- Work instruction -
In the records below, find the line containing "live hk hari ini (979, 2166)" and the line containing "Restacks [tab] (67, 2006)"; please repeat exactly the lines from one to the other, both included, and nothing more.
** Opening The input block **
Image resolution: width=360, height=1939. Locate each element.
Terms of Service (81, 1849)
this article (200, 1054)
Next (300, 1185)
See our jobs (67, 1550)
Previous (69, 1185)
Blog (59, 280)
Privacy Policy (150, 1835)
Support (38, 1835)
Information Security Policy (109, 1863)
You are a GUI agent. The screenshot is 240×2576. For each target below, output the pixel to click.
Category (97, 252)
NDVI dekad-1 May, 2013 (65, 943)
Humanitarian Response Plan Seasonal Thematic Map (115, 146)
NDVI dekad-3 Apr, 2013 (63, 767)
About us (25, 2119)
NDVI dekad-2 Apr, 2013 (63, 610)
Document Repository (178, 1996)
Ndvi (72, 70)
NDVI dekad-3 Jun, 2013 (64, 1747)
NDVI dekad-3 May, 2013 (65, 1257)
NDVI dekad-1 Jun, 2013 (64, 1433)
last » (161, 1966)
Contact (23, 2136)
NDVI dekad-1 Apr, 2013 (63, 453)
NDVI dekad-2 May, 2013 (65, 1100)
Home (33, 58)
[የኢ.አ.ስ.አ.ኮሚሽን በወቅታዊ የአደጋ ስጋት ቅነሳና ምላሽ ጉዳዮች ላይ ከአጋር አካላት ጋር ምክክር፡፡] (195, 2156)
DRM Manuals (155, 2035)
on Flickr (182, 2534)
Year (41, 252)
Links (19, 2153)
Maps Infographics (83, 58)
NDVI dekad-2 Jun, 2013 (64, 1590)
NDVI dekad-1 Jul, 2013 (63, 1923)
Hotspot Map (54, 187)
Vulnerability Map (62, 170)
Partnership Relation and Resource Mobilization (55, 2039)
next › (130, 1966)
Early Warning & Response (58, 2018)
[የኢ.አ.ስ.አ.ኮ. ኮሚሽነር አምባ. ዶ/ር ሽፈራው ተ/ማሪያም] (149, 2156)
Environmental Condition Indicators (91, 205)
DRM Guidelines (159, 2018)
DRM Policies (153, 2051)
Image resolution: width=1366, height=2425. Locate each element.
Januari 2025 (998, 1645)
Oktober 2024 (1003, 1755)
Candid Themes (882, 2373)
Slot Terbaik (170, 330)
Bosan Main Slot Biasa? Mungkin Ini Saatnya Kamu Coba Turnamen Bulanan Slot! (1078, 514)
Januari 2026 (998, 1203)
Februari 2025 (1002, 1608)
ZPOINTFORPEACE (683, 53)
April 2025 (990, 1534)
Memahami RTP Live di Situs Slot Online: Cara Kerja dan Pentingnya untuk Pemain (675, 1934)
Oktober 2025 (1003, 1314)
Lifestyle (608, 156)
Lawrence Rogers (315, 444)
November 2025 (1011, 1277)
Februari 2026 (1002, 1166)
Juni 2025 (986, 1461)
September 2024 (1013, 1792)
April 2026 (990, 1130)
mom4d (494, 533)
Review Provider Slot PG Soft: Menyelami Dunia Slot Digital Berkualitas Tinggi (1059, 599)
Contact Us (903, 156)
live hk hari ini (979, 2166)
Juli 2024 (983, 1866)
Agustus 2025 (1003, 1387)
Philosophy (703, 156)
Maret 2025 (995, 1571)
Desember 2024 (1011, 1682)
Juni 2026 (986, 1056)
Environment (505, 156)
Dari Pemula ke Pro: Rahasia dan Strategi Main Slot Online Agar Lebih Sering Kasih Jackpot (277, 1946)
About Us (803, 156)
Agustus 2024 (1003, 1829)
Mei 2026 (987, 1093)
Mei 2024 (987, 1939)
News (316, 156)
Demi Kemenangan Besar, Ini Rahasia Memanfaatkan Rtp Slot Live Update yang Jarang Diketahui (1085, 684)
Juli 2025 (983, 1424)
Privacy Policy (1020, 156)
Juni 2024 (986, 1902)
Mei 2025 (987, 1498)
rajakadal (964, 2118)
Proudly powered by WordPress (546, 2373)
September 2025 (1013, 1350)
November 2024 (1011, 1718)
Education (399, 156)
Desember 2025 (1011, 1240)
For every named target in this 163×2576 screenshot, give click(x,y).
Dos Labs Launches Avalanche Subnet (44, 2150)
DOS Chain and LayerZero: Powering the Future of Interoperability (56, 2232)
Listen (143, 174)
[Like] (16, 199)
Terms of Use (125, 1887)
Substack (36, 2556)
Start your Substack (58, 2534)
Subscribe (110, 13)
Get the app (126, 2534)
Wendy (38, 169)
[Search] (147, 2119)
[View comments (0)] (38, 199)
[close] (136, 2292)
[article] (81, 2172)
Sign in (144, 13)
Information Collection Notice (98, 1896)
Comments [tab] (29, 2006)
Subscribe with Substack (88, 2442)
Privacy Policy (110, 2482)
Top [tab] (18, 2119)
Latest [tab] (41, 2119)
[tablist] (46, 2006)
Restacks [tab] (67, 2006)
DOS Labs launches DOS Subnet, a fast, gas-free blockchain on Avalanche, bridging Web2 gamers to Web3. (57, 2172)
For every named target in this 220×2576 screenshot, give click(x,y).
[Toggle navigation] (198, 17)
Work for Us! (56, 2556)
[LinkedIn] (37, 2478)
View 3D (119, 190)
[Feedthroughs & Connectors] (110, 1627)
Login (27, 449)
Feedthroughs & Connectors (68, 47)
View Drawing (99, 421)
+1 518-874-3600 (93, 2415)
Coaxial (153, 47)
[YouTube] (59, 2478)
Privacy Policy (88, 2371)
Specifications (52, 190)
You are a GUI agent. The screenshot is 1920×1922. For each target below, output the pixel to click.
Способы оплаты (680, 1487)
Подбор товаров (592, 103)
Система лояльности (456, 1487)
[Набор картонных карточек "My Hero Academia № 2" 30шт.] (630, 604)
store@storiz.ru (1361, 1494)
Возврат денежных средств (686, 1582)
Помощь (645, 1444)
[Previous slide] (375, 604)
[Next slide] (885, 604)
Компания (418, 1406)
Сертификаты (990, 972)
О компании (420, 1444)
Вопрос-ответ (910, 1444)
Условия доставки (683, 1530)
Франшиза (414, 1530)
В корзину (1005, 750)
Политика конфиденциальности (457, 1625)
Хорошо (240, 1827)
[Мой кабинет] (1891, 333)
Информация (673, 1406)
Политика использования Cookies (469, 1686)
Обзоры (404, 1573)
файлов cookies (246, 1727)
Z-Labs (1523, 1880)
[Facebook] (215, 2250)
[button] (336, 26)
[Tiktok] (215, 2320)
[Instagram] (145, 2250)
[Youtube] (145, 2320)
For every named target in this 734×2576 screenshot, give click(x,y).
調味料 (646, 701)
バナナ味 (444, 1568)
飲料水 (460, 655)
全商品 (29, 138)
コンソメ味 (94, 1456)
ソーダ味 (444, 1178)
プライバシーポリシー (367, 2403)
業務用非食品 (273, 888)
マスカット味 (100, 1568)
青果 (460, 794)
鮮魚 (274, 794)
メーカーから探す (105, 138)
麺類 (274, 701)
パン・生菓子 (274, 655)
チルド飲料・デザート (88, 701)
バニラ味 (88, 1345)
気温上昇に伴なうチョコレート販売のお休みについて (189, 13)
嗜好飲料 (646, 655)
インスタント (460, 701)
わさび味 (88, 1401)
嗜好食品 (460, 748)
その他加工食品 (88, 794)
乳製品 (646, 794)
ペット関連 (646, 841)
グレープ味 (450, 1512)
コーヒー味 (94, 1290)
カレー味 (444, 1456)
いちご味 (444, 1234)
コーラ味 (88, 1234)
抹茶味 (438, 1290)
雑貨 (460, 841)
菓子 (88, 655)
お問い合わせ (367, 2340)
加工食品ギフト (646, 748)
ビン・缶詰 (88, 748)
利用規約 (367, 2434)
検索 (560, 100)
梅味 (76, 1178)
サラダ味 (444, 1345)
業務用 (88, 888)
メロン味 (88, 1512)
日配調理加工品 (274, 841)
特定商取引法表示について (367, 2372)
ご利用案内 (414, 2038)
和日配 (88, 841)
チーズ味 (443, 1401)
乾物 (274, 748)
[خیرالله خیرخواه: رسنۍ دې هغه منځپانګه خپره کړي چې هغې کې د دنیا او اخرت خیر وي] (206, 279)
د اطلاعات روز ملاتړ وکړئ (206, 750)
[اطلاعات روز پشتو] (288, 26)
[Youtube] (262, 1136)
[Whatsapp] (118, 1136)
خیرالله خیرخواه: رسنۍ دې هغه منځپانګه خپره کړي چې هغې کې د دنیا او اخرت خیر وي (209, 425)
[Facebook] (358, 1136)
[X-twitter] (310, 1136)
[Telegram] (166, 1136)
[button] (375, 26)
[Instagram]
** Closing The input block **
- Exercise response -
live hk hari ini (979, 2166)
Juli 2024 (983, 1866)
Agustus 2025 (1003, 1387)
Philosophy (703, 156)
Maret 2025 (995, 1571)
Desember 2024 (1011, 1682)
Juni 2026 (986, 1056)
Environment (505, 156)
Dari Pemula ke Pro: Rahasia dan Strategi Main Slot Online Agar Lebih Sering Kasih Jackpot (277, 1946)
About Us (803, 156)
Agustus 2024 (1003, 1829)
Mei 2026 (987, 1093)
Mei 2024 (987, 1939)
News (316, 156)
Demi Kemenangan Besar, Ini Rahasia Memanfaatkan Rtp Slot Live Update yang Jarang Diketahui (1085, 684)
Juli 2025 (983, 1424)
Privacy Policy (1020, 156)
Juni 2024 (986, 1902)
Mei 2025 (987, 1498)
rajakadal (964, 2118)
Proudly powered by WordPress (546, 2373)
September 2025 (1013, 1350)
November 2024 (1011, 1718)
Education (399, 156)
Desember 2025 (1011, 1240)
For every named target in this 163×2576 screenshot, give click(x,y).
Dos Labs Launches Avalanche Subnet (44, 2150)
DOS Chain and LayerZero: Powering the Future of Interoperability (56, 2232)
Listen (143, 174)
[Like] (16, 199)
Terms of Use (125, 1887)
Substack (36, 2556)
Start your Substack (58, 2534)
Subscribe (110, 13)
Get the app (126, 2534)
Wendy (38, 169)
[Search] (147, 2119)
[View comments (0)] (38, 199)
[close] (136, 2292)
[article] (81, 2172)
Sign in (144, 13)
Information Collection Notice (98, 1896)
Comments [tab] (29, 2006)
Subscribe with Substack (88, 2442)
Privacy Policy (110, 2482)
Top [tab] (18, 2119)
Latest [tab] (41, 2119)
[tablist] (46, 2006)
Restacks [tab] (67, 2006)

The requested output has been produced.